После того как образ возник в фантазии, оговорен, определен, начинается второй период работы – чисто ремесленный – подчинение организма творческому замыслу. Этот период может быть очень коротким, если актер мастер, и может затянуться, если актер новичок, а может и совсем не состояться, если актер не «гибок» и его организм-материал не слушается его воли.
Помимо этого, идет другая техническая работа: когда закрепляется текст, запоминаются и отрабатываются мизансцены. (Кстати, запоминание текста и мизансцены идут как бы в параллель, текст запоминается ассоциативно. Я знаю наизусть несколько пьес, но текст их возникает у меня, только если я мысленно иду по мизансценам спектакля. Иногда, перед выходом на сцену, с ужасом понимаешь, что не помнишь ни одного слова роли, но – выходишь на сцену, срабатывает условный рефлекс, и слова возникают сами собой.) Итак – идет техническая работа, когда вырисовывается, уточняется и закрепляется рисунок роли, когда привыкаешь к партнерам и корректируешь свой замысел с общим замыслом спектакля; когда обсуждается костюм и обживаются декорации; когда часами стоишь в примерочной и завидуешь западным звездам, у которых, как говорят, есть для этого дублерши; когда иногда слезно убеждаешь гримера сделать такой парик, который видишь в собственной фантазии, а не тот, который они делают по журналам мод того времени, и им никак не втолкуешь, что журналы мод – это одно, а жизнь – другое, но они свято верят напечатанному… Повторяю, все это техническая работа, к чисто творческому процессу имеет небольшое отношение.
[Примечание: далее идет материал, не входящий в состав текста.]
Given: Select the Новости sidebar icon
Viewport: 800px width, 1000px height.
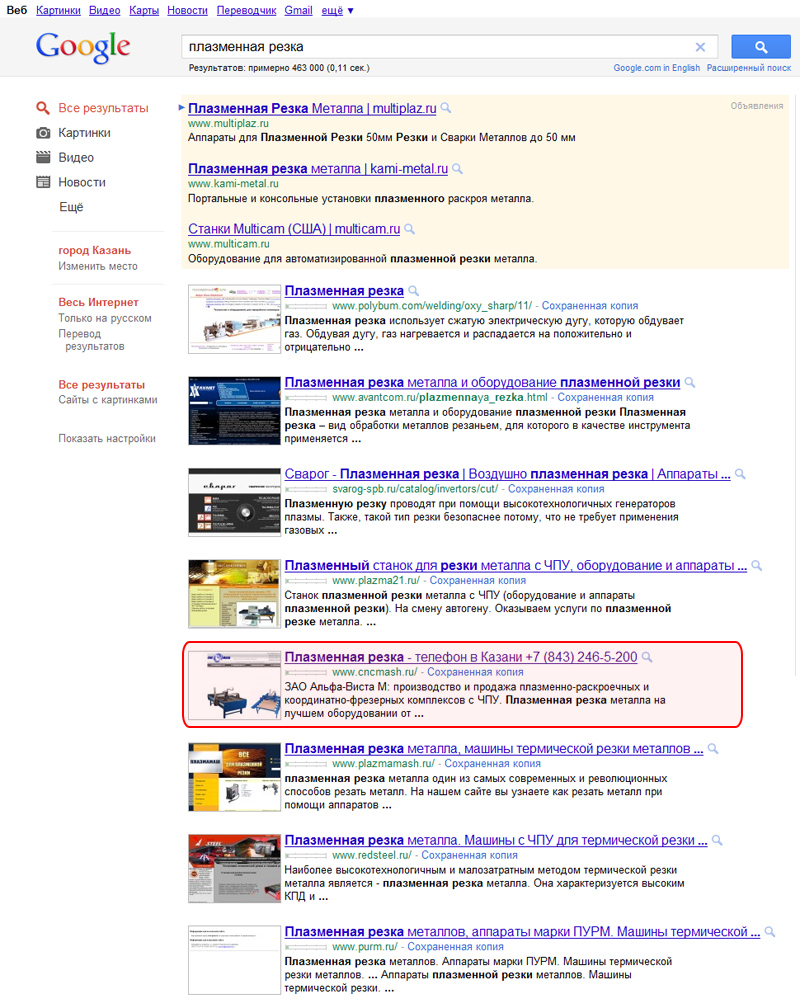Looking at the screenshot, I should click(x=43, y=183).
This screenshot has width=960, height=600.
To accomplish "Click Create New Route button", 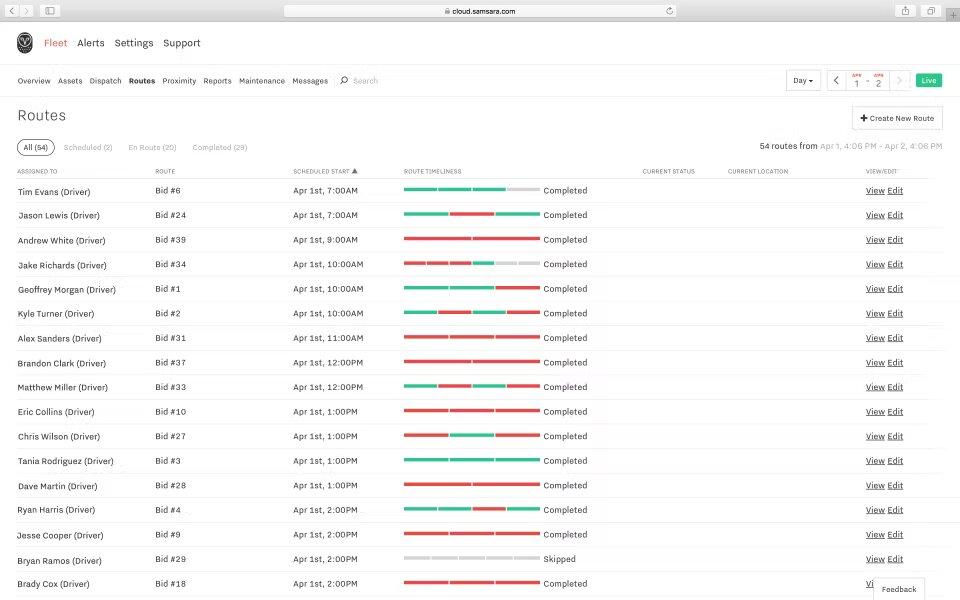I will click(x=897, y=118).

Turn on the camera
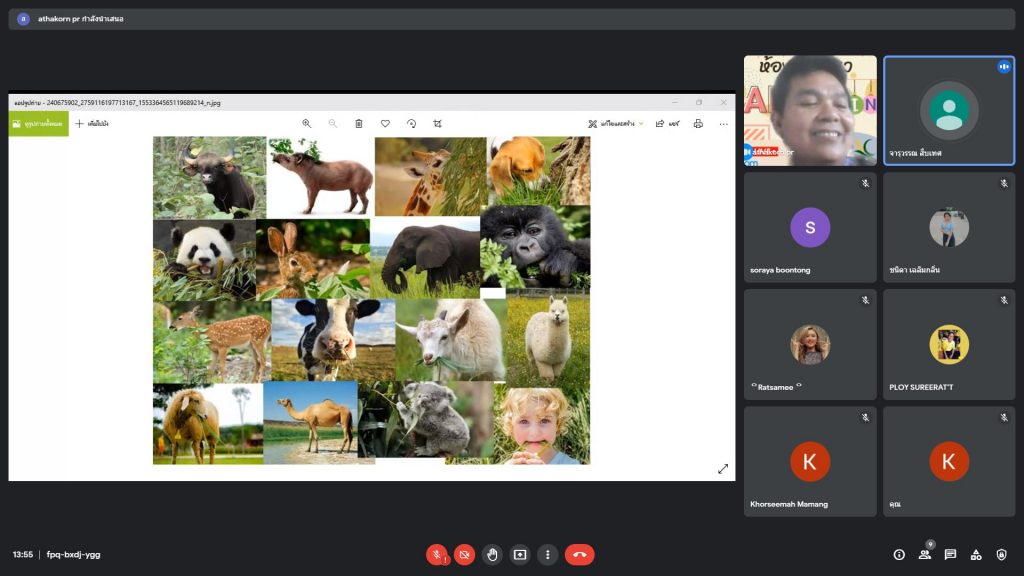[x=464, y=554]
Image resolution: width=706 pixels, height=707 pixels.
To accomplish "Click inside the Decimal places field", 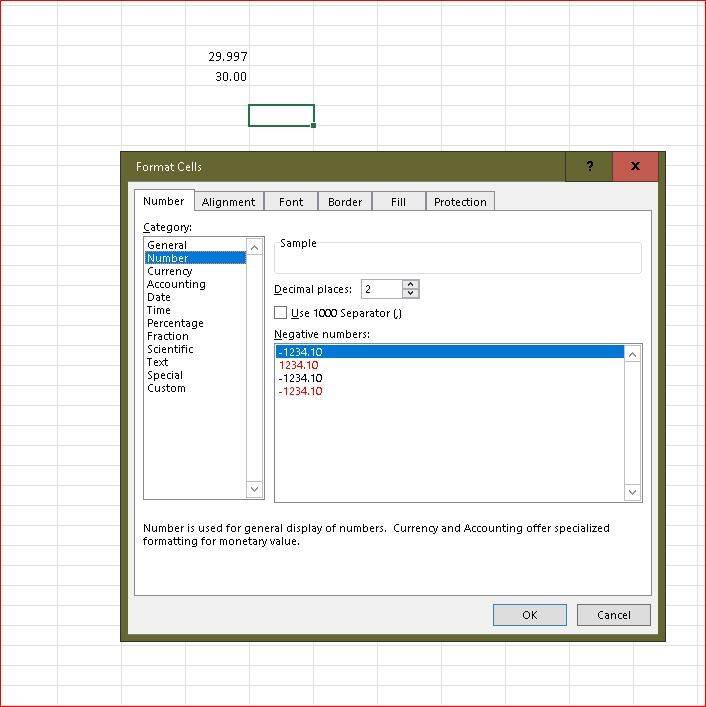I will pyautogui.click(x=381, y=289).
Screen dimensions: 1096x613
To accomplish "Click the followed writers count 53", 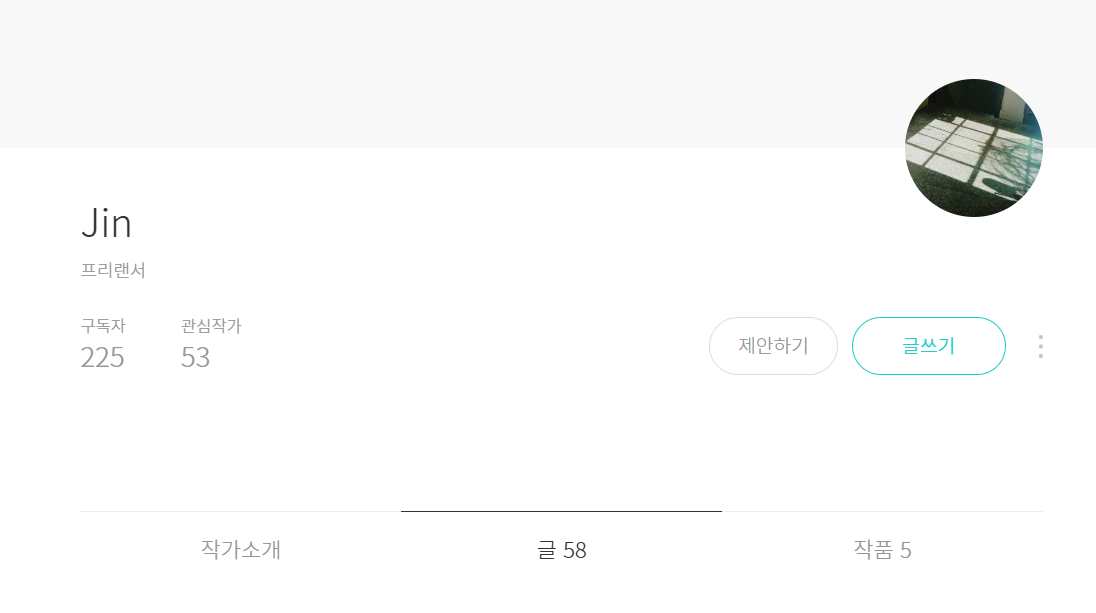I will (195, 358).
И только тогда, когда это осталось в тебе, когда это стало твоим, когда «забыто» все, что прочтено, увидено в чужом творчестве, когда забыты азы учебы, когда природа, традиции, стиль, чувство прекрасного, правдивость, ритмы сегодняшнего дня – растворились в тебе, вся проделанная работа над созданием образа опять ушла в подсознание, – только тогда начинается творчество. Третий период актерской работы.
Период, когда актер творчески преображает ремесло в искусство. Когда актер играет. Он как бы проецирует вымышленный и утвержденный в нем на репетициях образ зрителю. Через себя. Как слайд через проекционный аппарат.
Чем точнее и реальнее этот образ был увиден в воображении (первый период), чем совершеннее твоя «аппаратура» (второй период) – тем точнее этот образ будет воспринят зрителями (третий период). В понятие «игра» входит и восприимчивость зрителя, это мостик, невидимая нить, связывающая актера со зрительным залом.